If the specific heat of water is 4.180 J/(g/°C), what mass of water can be heated from 5.0 °C to 80°C by 27.0 kJ of heat?
q = 27,000 = mass H2O x specific heat H2O x (Tfinal-Tintial)
To find the mass of water that can be heated, we can use the equation:
q = m * c * ΔT
where:
q = heat energy (in J)
m = mass of water (in g)
c = specific heat of water (in J/(g/°C))
ΔT = change in temperature (in °C)
Given:
q = 27.0 kJ = 27.0 * 1000 J
c = 4.180 J/(g/°C)
ΔT = (80 - 5) = 75 °C
Substituting the values into the equation, we get:
27.0 * 1000 J = m * 4.180 J/(g/°C) * 75 °C
Simplifying the equation:
27.0 * 1000 J = m * 313.5 J/g
Dividing both sides of the equation by 313.5 J/g:
m = (27.0 * 1000 J) / (313.5 J/g)
m = 86.238 g
Therefore, the mass of water that can be heated from 5.0 °C to 80 °C by 27.0 kJ of heat is approximately 86.2 g.

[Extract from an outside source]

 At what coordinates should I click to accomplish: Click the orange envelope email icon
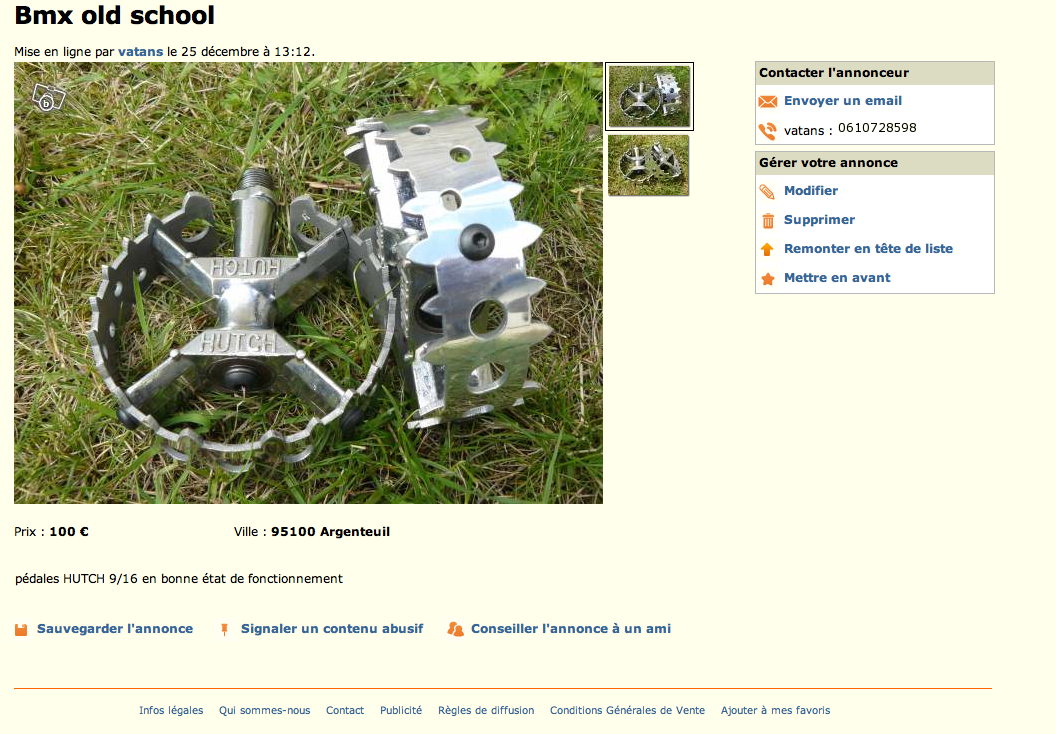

To find the mass of water that can be heated, we can use the equation Q = mcΔT, where Q is the heat energy, m is the mass, c is the specific heat capacity, and ΔT is the change in temperature. In order to find the mass, we can rearrange the equation:
m = Q / (cΔT)
Given that Q = 27.0 kJ = 27,000 J, c = 4.180 J/(g/°C), ΔT = 80°C - 5.0°C = 75°C, we can substitute these values into the equation:
m = 27,000 J / (4.180 J/(g/°C) * 75°C)
Calculating this expression will give us the mass of water that can be heated.